What you need to do:
Please copy out every line of the listing below in which the word "agent" appears.
**** Extracted records ****
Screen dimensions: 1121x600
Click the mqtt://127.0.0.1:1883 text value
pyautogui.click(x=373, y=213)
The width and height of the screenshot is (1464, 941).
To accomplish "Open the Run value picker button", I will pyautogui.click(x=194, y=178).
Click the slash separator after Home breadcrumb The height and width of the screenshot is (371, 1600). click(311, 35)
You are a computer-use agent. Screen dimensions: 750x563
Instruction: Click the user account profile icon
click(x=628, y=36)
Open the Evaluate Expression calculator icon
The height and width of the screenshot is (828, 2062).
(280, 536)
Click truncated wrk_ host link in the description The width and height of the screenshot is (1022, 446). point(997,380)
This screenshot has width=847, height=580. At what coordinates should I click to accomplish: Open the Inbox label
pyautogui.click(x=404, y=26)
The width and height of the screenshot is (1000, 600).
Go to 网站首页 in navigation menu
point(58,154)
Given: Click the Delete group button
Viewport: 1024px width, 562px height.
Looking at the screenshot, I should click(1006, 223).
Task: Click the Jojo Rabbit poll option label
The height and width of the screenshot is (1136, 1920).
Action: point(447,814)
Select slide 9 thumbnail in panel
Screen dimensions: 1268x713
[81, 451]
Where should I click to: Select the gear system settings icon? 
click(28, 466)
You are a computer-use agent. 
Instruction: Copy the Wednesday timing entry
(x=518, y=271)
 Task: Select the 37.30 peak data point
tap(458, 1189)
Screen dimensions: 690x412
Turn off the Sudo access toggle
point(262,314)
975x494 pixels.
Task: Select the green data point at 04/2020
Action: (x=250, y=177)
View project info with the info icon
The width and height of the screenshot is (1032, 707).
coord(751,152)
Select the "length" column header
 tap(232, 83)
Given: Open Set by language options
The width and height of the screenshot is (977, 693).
****
Output:
You are a computer-use agent. Screen dimensions: 750x563
You are a computer-use agent. 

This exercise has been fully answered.